Gingival Recession: An Overview
Gingival recession, the apical migration of the gingival margin away from the CEJ, exposes root surfaces and can lead to dentinal hypersensitivity, root caries, and esthetic concerns. Its multifactorial etiology includes traumatic toothbrushing, thin gingival phenotype and dehiscence of alveolar bone, periodontal attachment loss, and iatrogenic factors such as improperly contoured restorations or orthodontic movements beyond the alveolar envelope. Inflammatory-driven recession from plaque‐induced gingivitis or periodontitis also contributes, as does frenal pull in areas of thin keratinized tissue.
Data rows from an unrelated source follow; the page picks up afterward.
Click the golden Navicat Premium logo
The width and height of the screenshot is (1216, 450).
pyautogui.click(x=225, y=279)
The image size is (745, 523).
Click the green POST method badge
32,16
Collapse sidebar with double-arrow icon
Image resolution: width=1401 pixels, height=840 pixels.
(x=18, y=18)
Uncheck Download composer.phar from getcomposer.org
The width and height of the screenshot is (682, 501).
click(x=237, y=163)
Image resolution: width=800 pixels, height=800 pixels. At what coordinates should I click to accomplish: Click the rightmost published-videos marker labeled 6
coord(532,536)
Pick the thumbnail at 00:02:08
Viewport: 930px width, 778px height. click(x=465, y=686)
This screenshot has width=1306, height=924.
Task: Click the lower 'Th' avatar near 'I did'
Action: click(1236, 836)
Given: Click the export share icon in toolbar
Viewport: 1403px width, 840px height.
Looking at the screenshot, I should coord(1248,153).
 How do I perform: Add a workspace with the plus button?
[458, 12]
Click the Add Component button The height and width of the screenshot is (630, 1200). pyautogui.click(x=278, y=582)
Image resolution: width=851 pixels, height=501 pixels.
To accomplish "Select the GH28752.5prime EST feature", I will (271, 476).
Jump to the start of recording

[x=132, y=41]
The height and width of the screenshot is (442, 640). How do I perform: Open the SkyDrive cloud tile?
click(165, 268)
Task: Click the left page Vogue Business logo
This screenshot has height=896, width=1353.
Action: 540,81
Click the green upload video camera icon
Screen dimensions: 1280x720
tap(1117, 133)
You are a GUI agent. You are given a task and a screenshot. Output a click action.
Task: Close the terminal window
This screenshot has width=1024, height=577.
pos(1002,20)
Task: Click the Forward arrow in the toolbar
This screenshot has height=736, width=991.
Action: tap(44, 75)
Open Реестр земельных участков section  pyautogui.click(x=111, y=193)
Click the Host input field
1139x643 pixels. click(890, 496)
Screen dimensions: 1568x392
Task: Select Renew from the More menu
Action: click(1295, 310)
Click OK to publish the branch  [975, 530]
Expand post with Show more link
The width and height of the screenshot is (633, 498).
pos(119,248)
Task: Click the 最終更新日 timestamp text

Patients with the following should be considered for referral:
1. ≥1mm Recession in Patients <40yo
2. ≥3mm Recession in Any Patient
3. Progressive Recession – ≥1mm increase in <1 year
4. ANY recession or thin gingival tissues in an orthodontically active patient
5. Recession with Hypersensitivity, Non-Carious Cervical Lesions, Root Caries Risk, and/or Esthetic Concerns
6. ≤2mm Keratinized Tissue
7. Aberrant (high) Frenum Insertion
8. Thin gingival tissues in a critical restorative tooth
9. Thin gingival tissues with symptoms – sore, bleeding, inflamed
Treatment options for gingival recession include connective tissue grafts, free gingival grafts, and dermal matrix (allograft). The expectation of root coverage depends on the type of graft used, as well as the presence of interproximal bone loss, root prominence, and wound healing.